Ford Motor Company will build its F-Series Super Duty pickup trucks at the Oakville assembly plant, starting in 2026, the company announced July 18.
The previous plan to build three-row electric SUVs at the facility is dead.
The Oakville plant will be Ford’s third facility building Super Duty trucks, expanding production by up to 100,000 units. The two existing facilities are in Kentucky and Ohio.
Ford said the move was driven by demand for the large pickup trucks.
“Super Duty is a vital tool for businesses and people around the world and, even with our Kentucky truck plant and Ohio assembly plant running flat out, we can’t meet the demand,” said Ford president and CEO Jim Farley in a news release. “This move benefits our customers and supercharges our Ford Pro commercial business. At the same time, we look forward to introducing three-row electric utility vehicles, leveraging our experience in three-row utility vehicles and our learnings as America’s No. 2 electric vehicle brand to deliver fantastic, profitable vehicles.”
The Oakville plant was originally scheduled to begin assembly of three-row electric SUVs beginning in 2025, which the company pushed back two years to 2027, citing a lack of demand.
Ford said the Super Duty assembly will initially secure 1,800 jobs at the Oakville facility, 400 more than would initially have been needed for the electric vehicles.

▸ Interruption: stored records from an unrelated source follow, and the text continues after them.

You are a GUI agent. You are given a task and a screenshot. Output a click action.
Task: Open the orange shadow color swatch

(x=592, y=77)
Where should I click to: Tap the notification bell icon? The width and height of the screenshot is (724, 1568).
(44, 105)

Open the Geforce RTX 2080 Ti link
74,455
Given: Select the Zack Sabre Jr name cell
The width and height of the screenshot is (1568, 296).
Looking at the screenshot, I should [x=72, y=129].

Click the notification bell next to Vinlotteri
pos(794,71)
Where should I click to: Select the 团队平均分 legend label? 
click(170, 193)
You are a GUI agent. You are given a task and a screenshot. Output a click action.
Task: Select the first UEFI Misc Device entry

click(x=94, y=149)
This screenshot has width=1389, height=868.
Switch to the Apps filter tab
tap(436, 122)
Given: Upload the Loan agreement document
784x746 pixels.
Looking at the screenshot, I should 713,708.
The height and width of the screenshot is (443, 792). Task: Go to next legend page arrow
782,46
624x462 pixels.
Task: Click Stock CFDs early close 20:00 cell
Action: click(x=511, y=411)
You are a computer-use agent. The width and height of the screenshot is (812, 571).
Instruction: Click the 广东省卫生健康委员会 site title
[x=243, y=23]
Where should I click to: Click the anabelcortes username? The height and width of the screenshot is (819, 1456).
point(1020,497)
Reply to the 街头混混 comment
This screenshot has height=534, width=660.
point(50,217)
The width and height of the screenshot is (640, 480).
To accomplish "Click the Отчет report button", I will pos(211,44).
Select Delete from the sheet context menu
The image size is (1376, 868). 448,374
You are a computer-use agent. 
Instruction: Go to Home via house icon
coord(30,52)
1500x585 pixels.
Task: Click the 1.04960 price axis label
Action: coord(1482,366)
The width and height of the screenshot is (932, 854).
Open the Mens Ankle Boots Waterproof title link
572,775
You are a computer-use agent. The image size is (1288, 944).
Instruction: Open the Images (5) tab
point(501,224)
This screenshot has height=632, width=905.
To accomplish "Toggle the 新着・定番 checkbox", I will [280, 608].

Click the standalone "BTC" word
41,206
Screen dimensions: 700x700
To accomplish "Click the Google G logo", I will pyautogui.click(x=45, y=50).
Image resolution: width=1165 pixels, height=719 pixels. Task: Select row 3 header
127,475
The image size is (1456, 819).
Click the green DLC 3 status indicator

Additionally, with the switch to building Super Duty pickups instead, employees will return to work a year earlier than the 2027 revised EV timeline.
The Windsor engine complex will also add approximately 150 jobs to build the V8 engines needed for the Super Duty trucks.
Unifor, the union representing the autoworkers at the plant, welcomed the change.
“This new retooling plan for the Oakville plant addresses our union’s concerns with Ford Motor Company’s decision to delay new vehicle production for a period that was too long, too disruptive, and too harmful to accept,” said Unifor national president Lana Payne in a news release. “Working with our local unions and company executives, we came to an agreement that will not only see our members back to work sooner, it protects our members’ jobs well into the future.”
While the plan to build EVs beginning in 2027 is dead, the Oakville plant will eventually build electrified vehicles. Later this decade, the plant will begin producing the next generation of Super Duty trucks, including electrified versions. It’s expected the Oakville plant will be the sole source of multi-energy Super Duty production.